**Task statement**: Find every line below where the word "agent" occurs, then give how many you found and nothing else.

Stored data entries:
^^^^^^^^^^^^^^^^

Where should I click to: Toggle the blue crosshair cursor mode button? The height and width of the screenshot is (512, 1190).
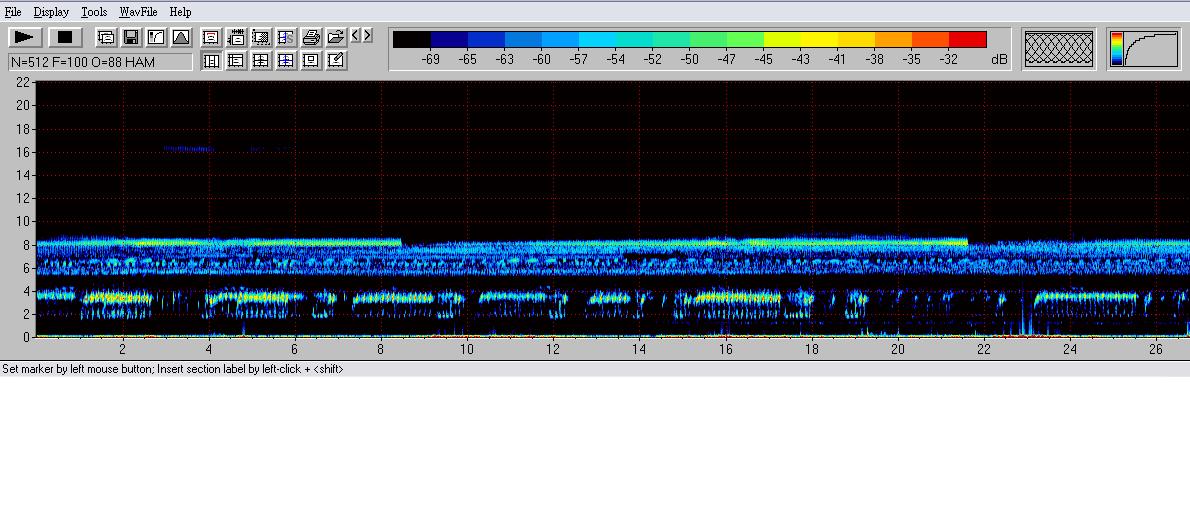point(286,60)
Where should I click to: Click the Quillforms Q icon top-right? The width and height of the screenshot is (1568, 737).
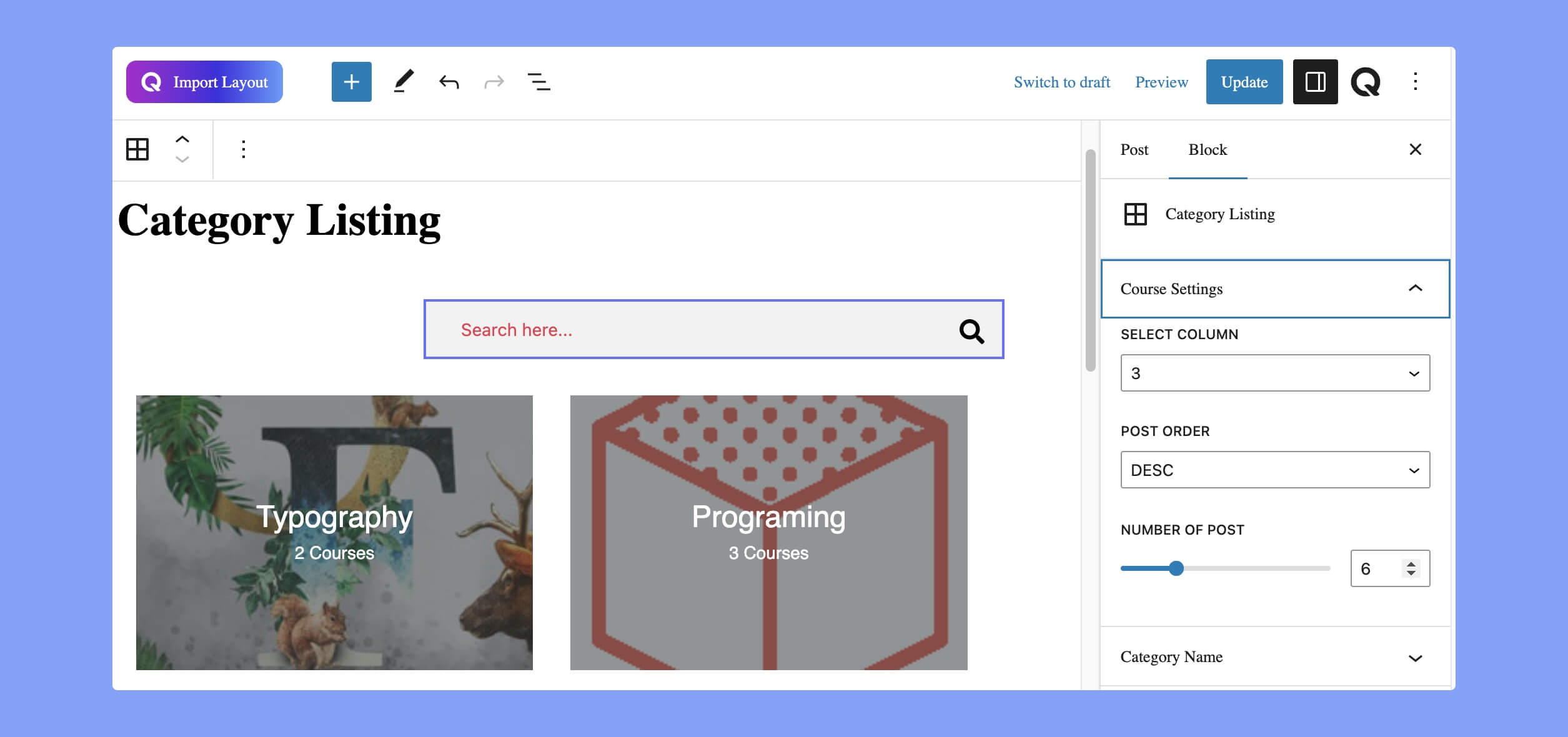(x=1365, y=82)
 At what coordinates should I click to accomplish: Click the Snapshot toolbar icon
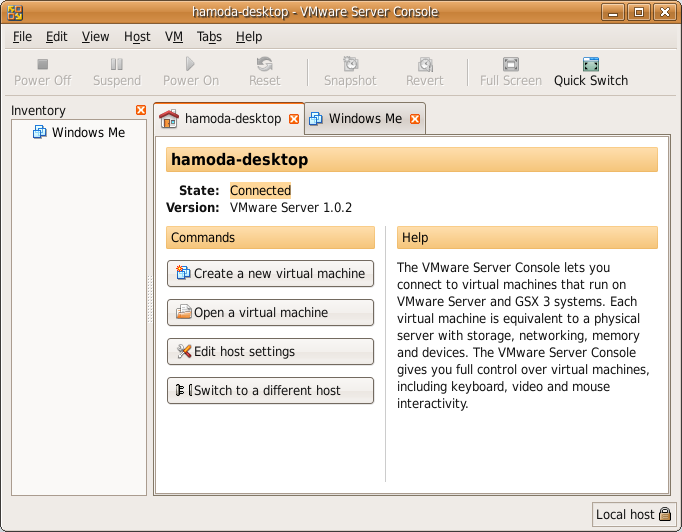[350, 64]
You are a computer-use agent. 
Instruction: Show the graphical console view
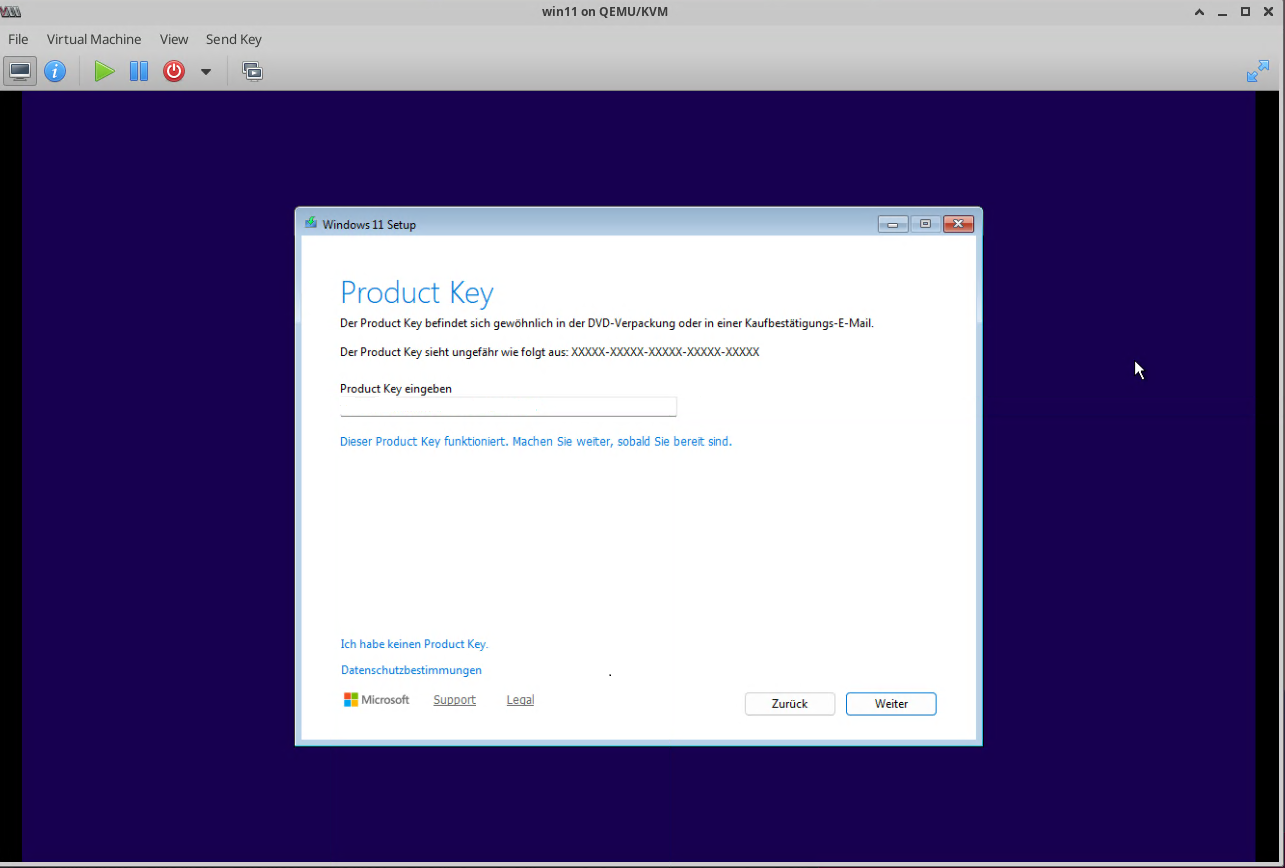[x=20, y=71]
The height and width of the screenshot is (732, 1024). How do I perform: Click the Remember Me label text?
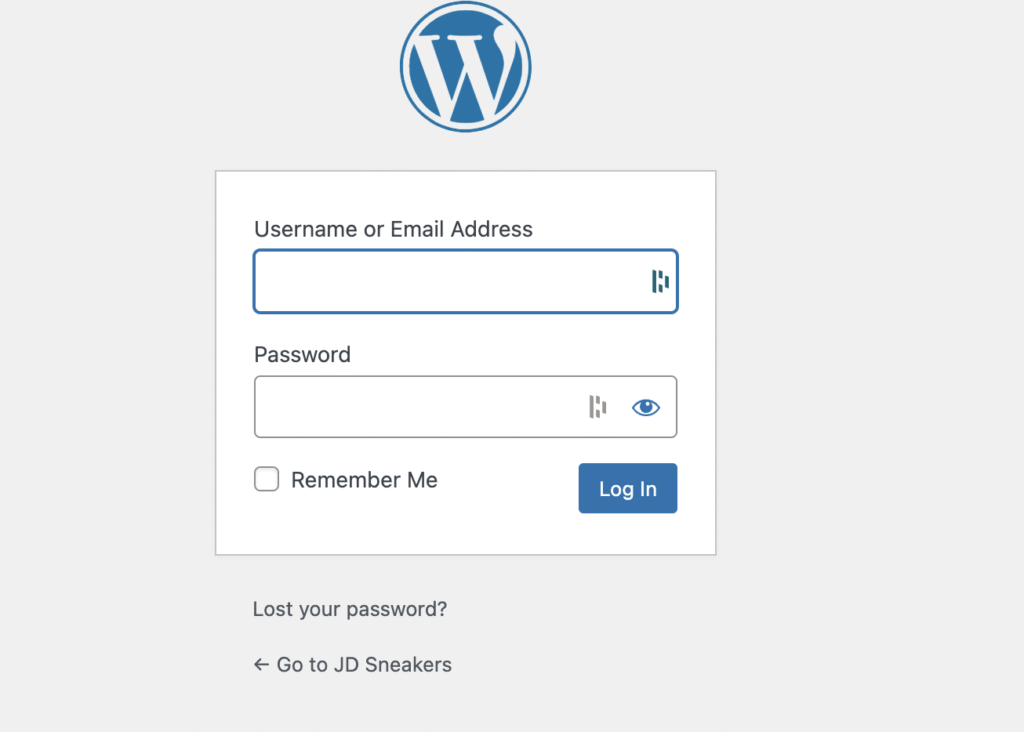[x=364, y=480]
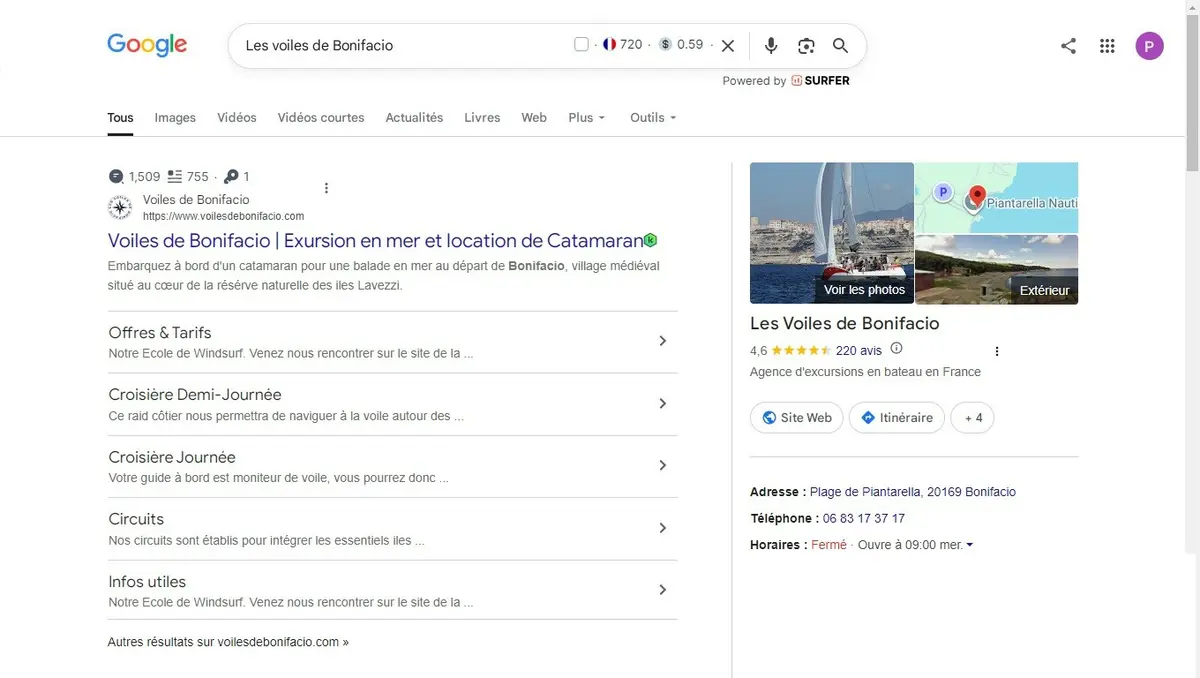The image size is (1200, 678).
Task: Start a voice search with the microphone icon
Action: 771,45

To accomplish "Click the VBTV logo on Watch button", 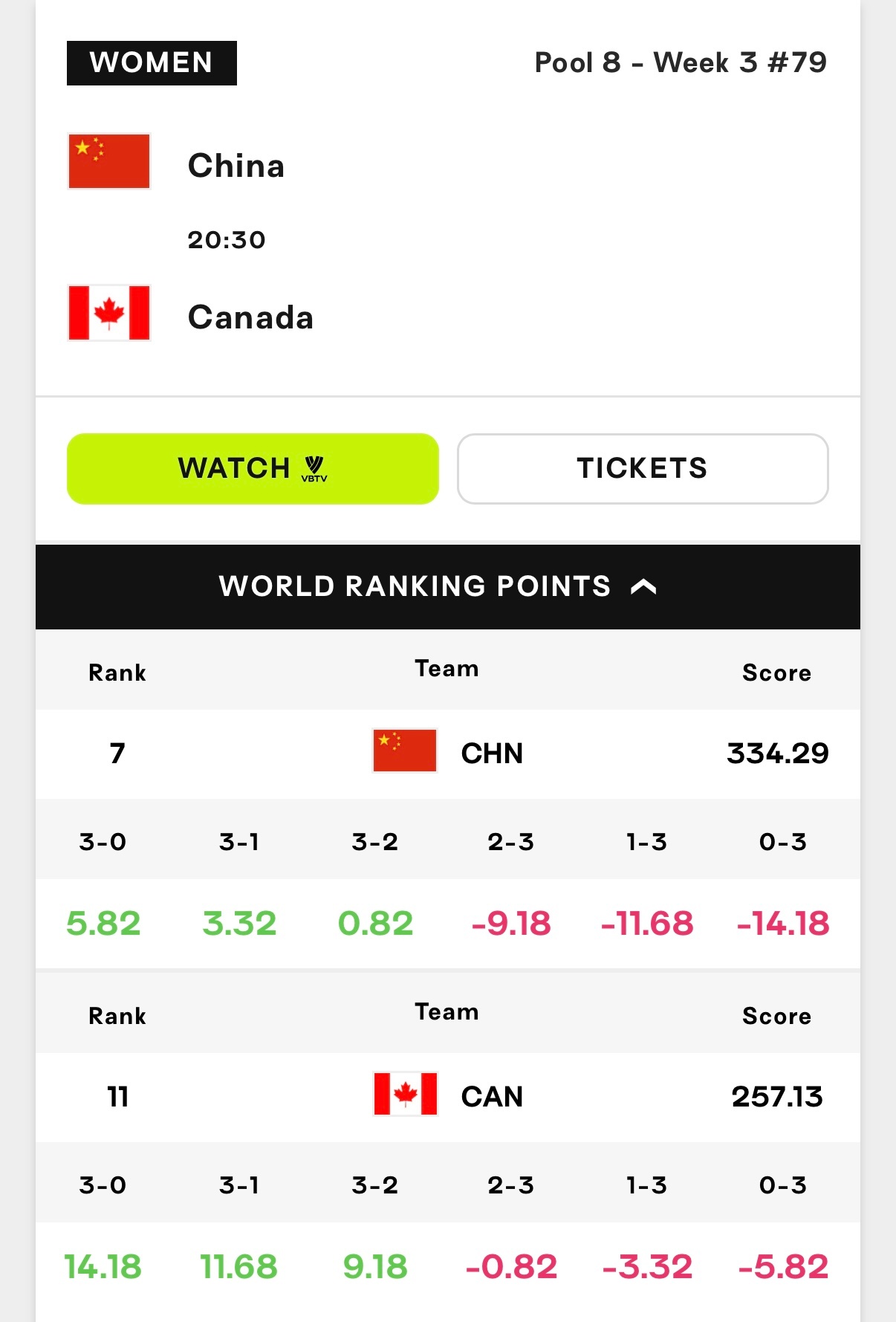I will (314, 469).
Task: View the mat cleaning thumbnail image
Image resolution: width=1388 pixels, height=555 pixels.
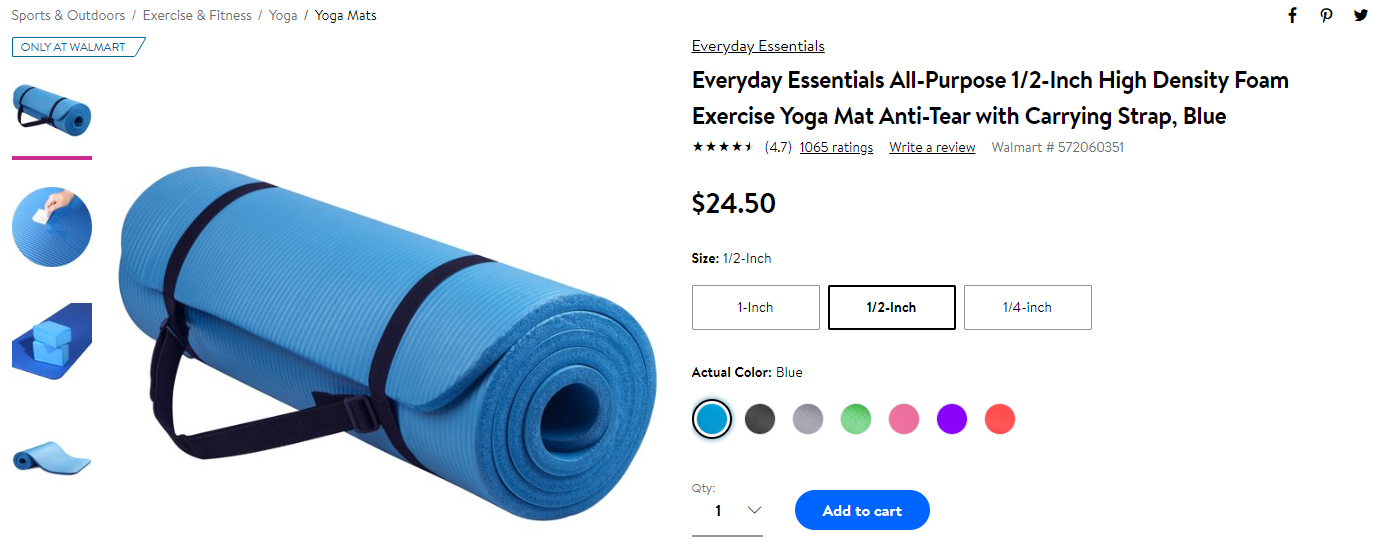Action: (x=52, y=227)
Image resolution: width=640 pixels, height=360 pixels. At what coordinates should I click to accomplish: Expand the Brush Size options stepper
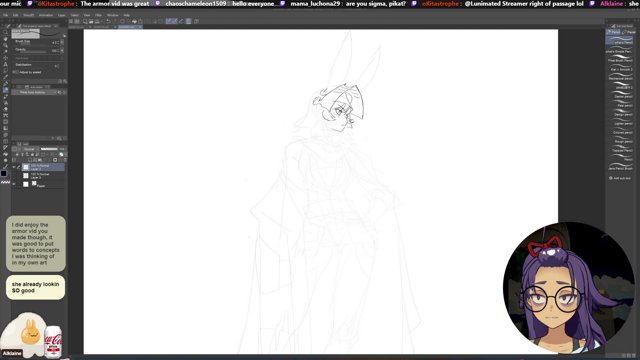(x=62, y=42)
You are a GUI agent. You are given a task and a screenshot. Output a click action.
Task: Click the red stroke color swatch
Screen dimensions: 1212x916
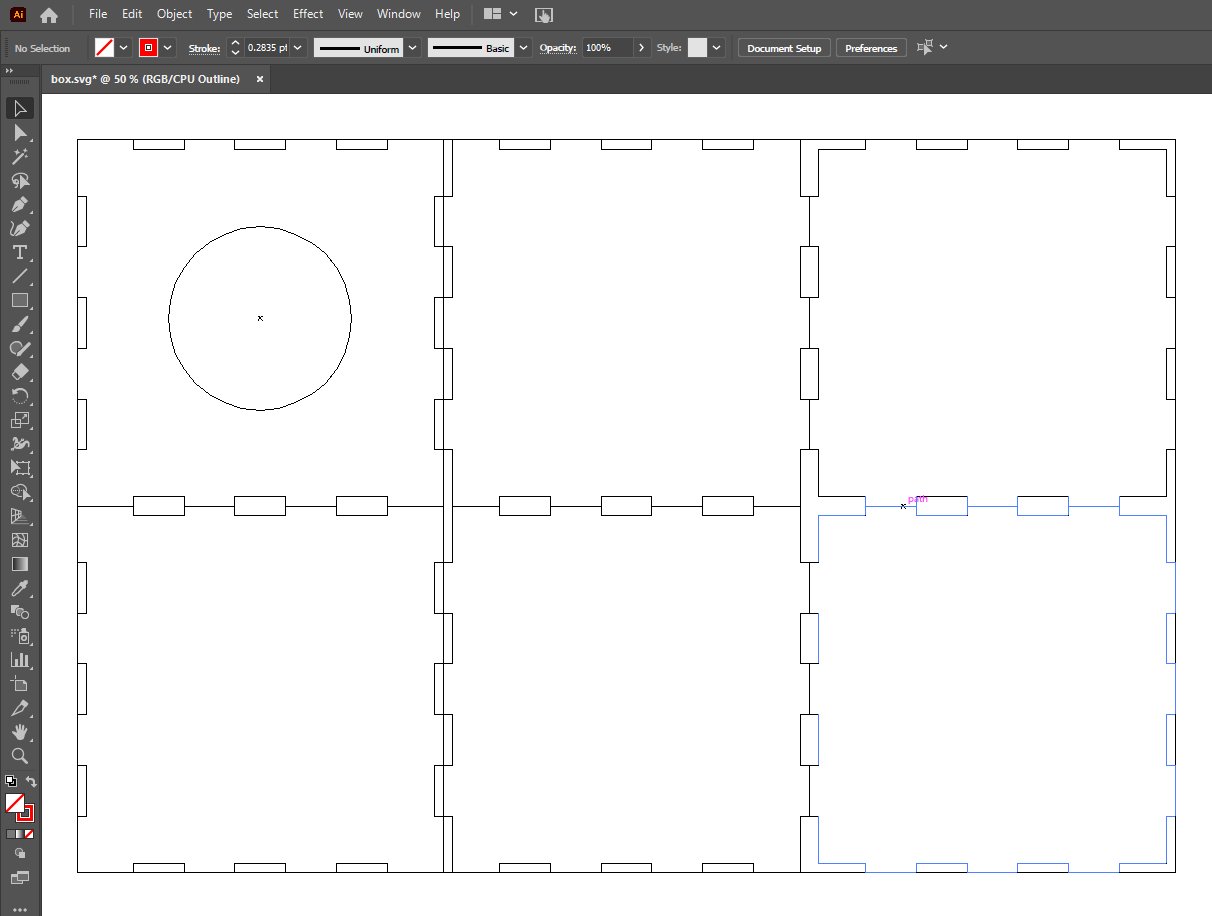(148, 48)
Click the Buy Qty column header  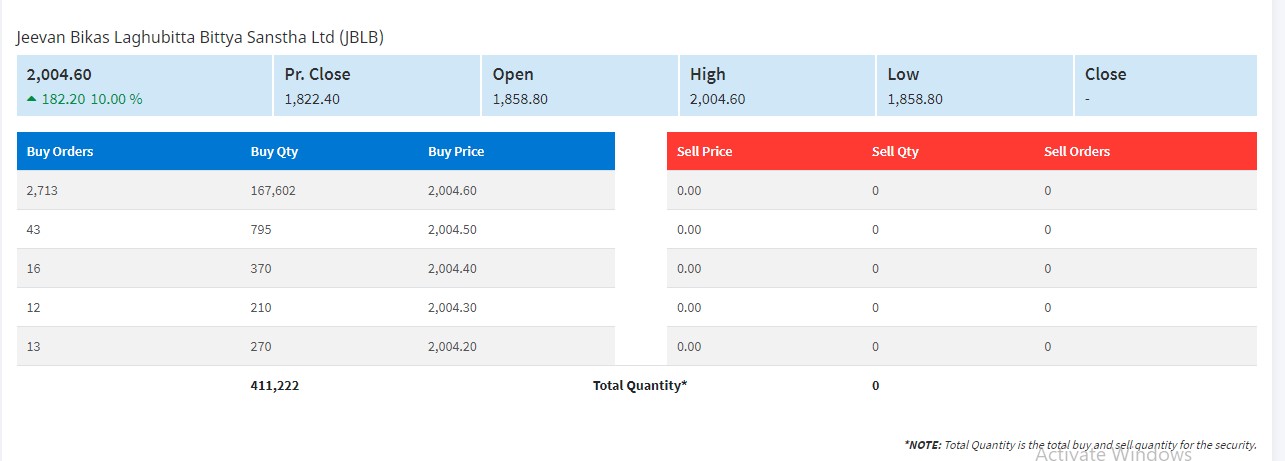click(x=274, y=152)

^^^^^^^^^^^^^^^^

**Result below**: 2